Role of insulin and insulin resistance in androgen excess disorders

Abstract

Insulin has complex effects on cell growth, metabolism and differentiation, and these effects are mediated by a cell-surface bound receptor and eventually a cascade of intracellular signaling events. Among the several metabolic and growth-promoting effects of insulin, insulin resistance is defined as an attenuated effect of insulin on glucose metabolism, primarily the limited export of blood glucose into skeletal muscle and adipose tissue. On the other hand, not all the signaling pathways and insulin-responsive tissues are equally affected, and some effects other than the metabolic actions of insulin are overexpressed. Ovaries and the adrenal glands are two examples of tissues remaining sensitive to insulin actions where insulin may contribute to increased androgen secretion. Polycystic ovary syndrome (PCOS) is the most common form of androgen excess disorder (AED), and its pathogenesis is closely associated with insulin resistance. Patients with idiopathic hirsutism also exhibit insulin resistance, albeit lower than patients with PCOS. Although it is not as evident as in PCOS, patients with congenital adrenal hyperplasia may have insulin resistance, which may be further exacerbated with glucocorticoid overtreatment and obesity. Among patients with severe insulin resistance syndromes, irrespective of the type of disease, hyperinsulinemia promotes ovarian androgen synthesis independently of gonadotropins. It is highly debated in whom and how insulin resistance should be diagnosed and treated among patients with AEDs, including PCOS. It is not suitable to administer an insulin sensitizer relying on only some mathematical models used for estimating insulin resistance. Instead, the treatment decision should be based on the constellation of the signs, symptoms and presence of obesity; acanthosis nigricans; and some laboratory abnormalities such as impaired glucose tolerance and impaired fasting glucose.

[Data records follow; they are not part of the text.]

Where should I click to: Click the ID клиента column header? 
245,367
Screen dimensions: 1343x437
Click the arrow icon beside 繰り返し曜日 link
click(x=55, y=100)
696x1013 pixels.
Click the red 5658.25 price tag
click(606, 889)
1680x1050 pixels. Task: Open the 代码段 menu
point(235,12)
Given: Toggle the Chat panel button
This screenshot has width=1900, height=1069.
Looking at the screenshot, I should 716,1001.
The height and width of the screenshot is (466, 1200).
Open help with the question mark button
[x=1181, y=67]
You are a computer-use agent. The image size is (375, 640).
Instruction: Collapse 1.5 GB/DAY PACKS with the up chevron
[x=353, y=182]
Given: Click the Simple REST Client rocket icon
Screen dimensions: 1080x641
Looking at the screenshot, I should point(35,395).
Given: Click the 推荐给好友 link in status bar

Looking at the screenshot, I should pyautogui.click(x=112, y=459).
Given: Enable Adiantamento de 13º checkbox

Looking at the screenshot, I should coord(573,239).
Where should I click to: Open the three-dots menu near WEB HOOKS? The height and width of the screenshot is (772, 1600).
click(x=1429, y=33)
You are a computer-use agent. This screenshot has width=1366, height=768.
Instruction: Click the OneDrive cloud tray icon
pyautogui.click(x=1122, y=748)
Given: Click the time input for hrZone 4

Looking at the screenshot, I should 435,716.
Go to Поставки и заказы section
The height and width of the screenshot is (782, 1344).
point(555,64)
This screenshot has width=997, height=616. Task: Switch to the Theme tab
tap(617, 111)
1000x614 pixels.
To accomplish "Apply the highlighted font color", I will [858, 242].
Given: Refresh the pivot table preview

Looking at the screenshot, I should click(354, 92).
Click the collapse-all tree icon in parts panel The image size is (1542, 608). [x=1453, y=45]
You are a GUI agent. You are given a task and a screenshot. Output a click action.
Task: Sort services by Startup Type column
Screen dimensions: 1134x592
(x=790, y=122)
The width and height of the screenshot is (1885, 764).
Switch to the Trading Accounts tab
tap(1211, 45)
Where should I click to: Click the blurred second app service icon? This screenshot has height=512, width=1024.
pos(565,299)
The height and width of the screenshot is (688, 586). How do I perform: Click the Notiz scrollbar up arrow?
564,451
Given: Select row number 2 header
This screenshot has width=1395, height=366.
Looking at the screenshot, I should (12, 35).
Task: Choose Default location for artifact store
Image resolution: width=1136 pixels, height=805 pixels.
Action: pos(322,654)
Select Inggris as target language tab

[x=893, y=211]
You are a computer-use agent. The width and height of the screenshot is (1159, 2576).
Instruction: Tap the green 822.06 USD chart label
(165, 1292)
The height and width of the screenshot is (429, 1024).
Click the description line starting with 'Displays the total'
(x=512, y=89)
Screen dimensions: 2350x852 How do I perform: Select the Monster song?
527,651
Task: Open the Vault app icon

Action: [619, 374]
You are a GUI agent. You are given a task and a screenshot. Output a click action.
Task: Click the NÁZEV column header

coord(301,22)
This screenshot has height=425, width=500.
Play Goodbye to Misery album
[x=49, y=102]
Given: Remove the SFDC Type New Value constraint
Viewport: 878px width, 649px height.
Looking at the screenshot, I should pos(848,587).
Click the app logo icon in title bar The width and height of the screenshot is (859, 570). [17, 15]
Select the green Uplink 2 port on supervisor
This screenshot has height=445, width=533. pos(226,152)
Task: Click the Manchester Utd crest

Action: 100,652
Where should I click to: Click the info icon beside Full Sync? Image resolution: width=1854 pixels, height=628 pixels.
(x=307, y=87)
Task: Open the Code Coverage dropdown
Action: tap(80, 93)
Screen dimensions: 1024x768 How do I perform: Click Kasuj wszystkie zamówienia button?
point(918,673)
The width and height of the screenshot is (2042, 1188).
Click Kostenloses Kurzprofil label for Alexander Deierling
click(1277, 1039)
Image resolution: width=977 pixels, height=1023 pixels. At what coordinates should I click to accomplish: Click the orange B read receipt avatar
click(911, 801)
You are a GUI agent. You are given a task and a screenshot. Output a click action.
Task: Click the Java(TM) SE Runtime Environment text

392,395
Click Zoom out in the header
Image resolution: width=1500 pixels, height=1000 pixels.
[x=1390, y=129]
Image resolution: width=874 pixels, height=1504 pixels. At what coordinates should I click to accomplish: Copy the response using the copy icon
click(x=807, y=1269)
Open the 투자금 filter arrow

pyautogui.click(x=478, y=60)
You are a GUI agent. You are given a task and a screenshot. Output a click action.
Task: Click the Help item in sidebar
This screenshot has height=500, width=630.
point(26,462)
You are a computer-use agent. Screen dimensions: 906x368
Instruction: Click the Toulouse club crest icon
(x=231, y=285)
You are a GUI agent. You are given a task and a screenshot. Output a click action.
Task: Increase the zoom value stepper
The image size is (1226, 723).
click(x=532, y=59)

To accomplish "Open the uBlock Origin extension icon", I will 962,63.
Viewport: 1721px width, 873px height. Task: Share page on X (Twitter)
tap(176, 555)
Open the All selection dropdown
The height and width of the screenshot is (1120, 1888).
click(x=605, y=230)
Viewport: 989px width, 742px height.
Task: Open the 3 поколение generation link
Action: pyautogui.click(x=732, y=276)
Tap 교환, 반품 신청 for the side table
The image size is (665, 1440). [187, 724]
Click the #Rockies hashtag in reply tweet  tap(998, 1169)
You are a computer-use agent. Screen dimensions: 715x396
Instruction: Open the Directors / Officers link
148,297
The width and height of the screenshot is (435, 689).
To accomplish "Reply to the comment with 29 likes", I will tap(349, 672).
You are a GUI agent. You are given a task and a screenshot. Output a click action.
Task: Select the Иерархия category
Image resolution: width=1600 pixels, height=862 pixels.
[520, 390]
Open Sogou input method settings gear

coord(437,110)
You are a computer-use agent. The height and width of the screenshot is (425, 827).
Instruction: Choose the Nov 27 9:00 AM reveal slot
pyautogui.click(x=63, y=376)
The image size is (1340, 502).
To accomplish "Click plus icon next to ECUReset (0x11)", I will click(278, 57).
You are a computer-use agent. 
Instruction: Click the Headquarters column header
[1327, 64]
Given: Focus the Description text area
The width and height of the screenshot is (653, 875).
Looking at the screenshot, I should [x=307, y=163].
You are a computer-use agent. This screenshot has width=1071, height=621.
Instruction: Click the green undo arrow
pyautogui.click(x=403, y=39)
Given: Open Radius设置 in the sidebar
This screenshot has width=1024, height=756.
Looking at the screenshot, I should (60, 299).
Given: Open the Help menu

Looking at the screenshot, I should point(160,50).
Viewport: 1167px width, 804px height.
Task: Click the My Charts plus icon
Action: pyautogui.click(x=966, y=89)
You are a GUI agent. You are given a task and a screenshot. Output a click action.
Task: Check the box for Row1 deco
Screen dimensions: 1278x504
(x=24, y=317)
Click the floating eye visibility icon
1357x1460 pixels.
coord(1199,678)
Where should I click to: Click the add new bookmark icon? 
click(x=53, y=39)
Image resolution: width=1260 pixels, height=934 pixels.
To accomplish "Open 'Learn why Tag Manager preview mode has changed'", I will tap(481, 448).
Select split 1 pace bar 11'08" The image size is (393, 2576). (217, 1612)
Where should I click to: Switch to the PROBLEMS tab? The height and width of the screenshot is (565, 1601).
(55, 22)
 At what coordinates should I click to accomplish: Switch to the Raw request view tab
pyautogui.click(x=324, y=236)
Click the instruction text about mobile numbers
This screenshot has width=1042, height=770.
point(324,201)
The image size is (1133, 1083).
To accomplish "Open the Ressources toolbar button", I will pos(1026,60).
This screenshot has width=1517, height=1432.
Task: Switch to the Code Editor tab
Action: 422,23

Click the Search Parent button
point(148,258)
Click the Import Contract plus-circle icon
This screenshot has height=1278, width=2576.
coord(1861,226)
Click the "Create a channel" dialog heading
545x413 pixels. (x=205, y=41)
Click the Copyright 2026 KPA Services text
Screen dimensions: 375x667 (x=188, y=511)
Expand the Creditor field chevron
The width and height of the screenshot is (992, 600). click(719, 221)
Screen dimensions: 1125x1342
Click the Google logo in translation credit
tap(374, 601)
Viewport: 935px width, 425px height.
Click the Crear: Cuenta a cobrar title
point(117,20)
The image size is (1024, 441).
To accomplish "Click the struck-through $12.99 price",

Keywords: Androgen excess; Hyperandrogenism; Hyperinsulinemia; Insulin; Insulin resistance.

Figure 1

A brief scheme of the insulin signaling pathway under physiological conditions. After insulin binds to its own receptor, several pathways are activated/inactivated, resulting in an anabolic state of insulin. The autophosphorylation of insulin receptor tyrosine kinase is followed by tyrosine phosphorylation of insulin receptor substrate. The phosphatidylinositol-3-kinase/serine/threonine-specific protein kinase B (AKT) signaling pathway promotes glucose uptake and glycogen and lipid synthesis while inhibiting hepatic gluconeogenesis and lipolysis. Moreover, AKT kinases activate mechanistic target of rapamycin complex 1, which promotes de novo synthesis of proteins and lipids. An additional insulin signaling pathway via Src homology 2 domain-containing transforming proteins and the mitogen-activated protein kinase/extracellular signal-related kinase pathway promotes cell proliferation and protein synthesis. Dotted lines represent inhibition, and solid lines represent stimulation/activation. IRS: Insulin receptor substrate; SHC: Src homology 2 domain-containing transforming proteins; MEK: Mitogen-activated protein kinase; ERK: Extracellular signal-related kinase; PI3K: Phosphatidylinositol-3-kinase; AKT: Serine/threonine-specific protein kinase B; mTORC: Mechanistic target of rapamycin complex.

Figure 2

A brief scheme of the insulin signaling pathway in the presence of insulin resistance. Not all insulin signaling pathways are equally affected, and selective insulin resistance is observed. (Partial) resistance in the phosphatidylinositol-3-kinase/serine/threonine-specific protein kinase B pathway results in decreased glucose uptake mediated by insufficient translocation of glucose transporter 4 and decreased inhibition of lipolysis and gluconeogenesis. Additionally, deficient activation of endothelial nitric oxide synthase is also observed. Insulin-resistance-associated hyperinsulinemia promotes anabolic cell activities via the mitogen-activated protein kinase (MEK)/extracellular signal-related kinase (ERK) pathway and via mechanistic target of rapamycin complex 1. In addition to the anabolic actions of signaling via the MEK/ERK pathway, there is also enhanced expression of plasminogen 1 and endothelin 1. The inhibition of nuclear factor 2 compromises cell defense mechanisms against radical stress. Dotted lines represent inhibition, and solid lines represent stimulation/activation. IRS: Insulin receptor substrate; SHC: Src homology 2 domain-containing transforming proteins; MEK: Mitogen-activated protein kinase; ERK: Extracellular signal-related kinase; PI3K: Phosphatidylinositol-3-kinase; AKT: Serine/threonine-specific protein kinase B; mTORC: Mechanistic target of rapamycin complex 1; GLUT4: Glucose transporter 4; ET-1: Endothelin 1; eNOS: endothelial nitric oxide synthase; PAI: Plasminogen activator.